2020-06 Environment Day flight comparison

Make polluters pay their fair share say rail companies

Train companies have today called for a shakeup in transport tax policy to create a level green playing field where levies reflect how damaging a mode of transport is to the environment. This would enable Britain to build back better by encouraging a green recovery from the COVID-19 pandemic, they say.

Under current arrangements, fuel for passenger aircraft is exempt from tax whereas rail companies have seen levies on electricity to power trains more than double in the past four years. Taxes now make up almost 40% of the total electricity costs for train operators. Studies have shown that compared to other modes of transport air passengers pay a much smaller proportion of the climate costs associated with their travel.

The proposals, submitted by the Rail Delivery Group to influence the government’s Transport Decarbonisation Plan could mean, for example, using increased taxes on air routes which are in direct competition with trains to reduce prices for long-distance rail fares. This would incentivise people to make greener choices when traveling in Britain or to international destinations that are easily reachable by rail such as Paris or Amsterdam.

In their proposals, train companies have also repeated calls for reform of outdated rail fare regulations which would allow them to offer significant savings for many long-distance passengers by abolishing the cliff-edge between peak and off-peak prices. Modelling suggests that walk-up fares on 80% of long-distance trains would be reduced and the busiest trains would be less crowded, encouraging 300m more people to travel by train over the next decade.

These extra journeys would be good for local economies up and down the country and help to support the British tourism and hospitality sector which has been badly hit by the pandemic. By spreading demand more evenly, fares reform would also enable better use of space on the tracks, which could further cut carbon emissions.

Robert Nisbet, Director of Nations and Regions for the Rail Delivery Group, representing train operators, said:

“To help Britain reach its target of net zero emissions, transport taxes should reflect how polluting a journey really is and encourage people to make greener choices.
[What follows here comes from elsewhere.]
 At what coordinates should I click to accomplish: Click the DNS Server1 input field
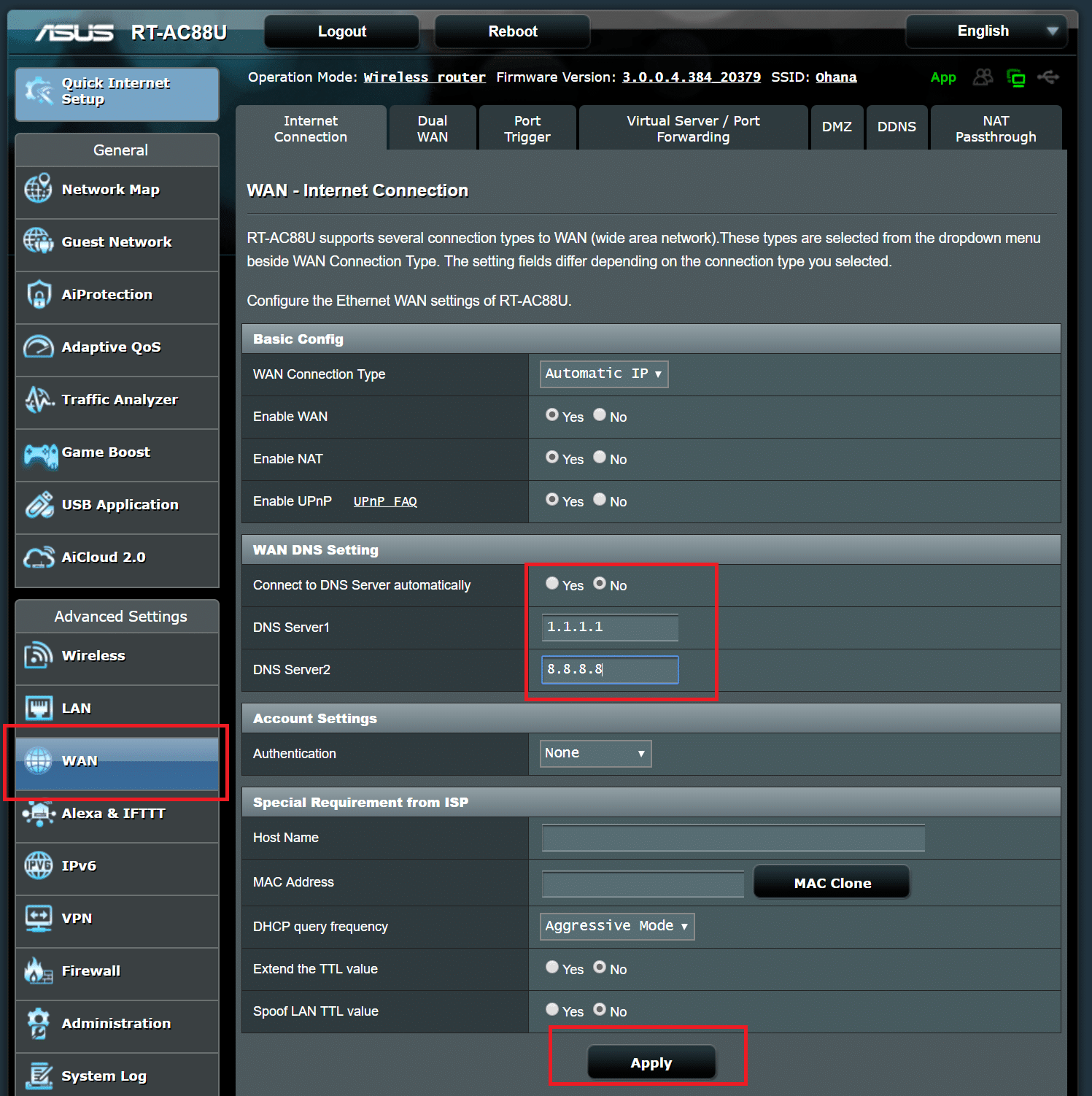tap(609, 627)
Rail is already an environmentally friendly way to travel and a fairer playing field on tax combined with reform of fares regulations could see trains play an even bigger role in helping Britain to go green.”
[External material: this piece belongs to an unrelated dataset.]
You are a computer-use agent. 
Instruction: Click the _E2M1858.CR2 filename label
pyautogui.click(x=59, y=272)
Figures released by the government last year showed that the CO2 emissions from a domestic rail journey are more than six times smaller than a domestic flight and the Independent Committee on Climate Change has predicted that aviation is likely to become the largest contributor to UK emissions by 2050.

The suggestions from train companies are part of a six-point approach submitted to influence the Department for Transport’s decarbonisation plan, due to be published later this year.

Along with levelling the tax playing field and reform of rail fares regulations, train operators have called for the following actions to further decarbonise Britain’s transport sector:

  • Incentives for people to switch from road freight to rail to help cut traffic jams and reduce emissions, with each freight train carrying as much as 76 HGVs on average
  • A rolling programme of electrification to build on the success of electrifying 40% of the network
  • Include carbon targets within future management contracts and give a new National Rail Body responsibility for carbon monitoring and environmental regulation of the rail industry
  • Develop zero carbon, integrated transport hubs to promote the use of active travel and low-carbon modes for the customer’s onward journey.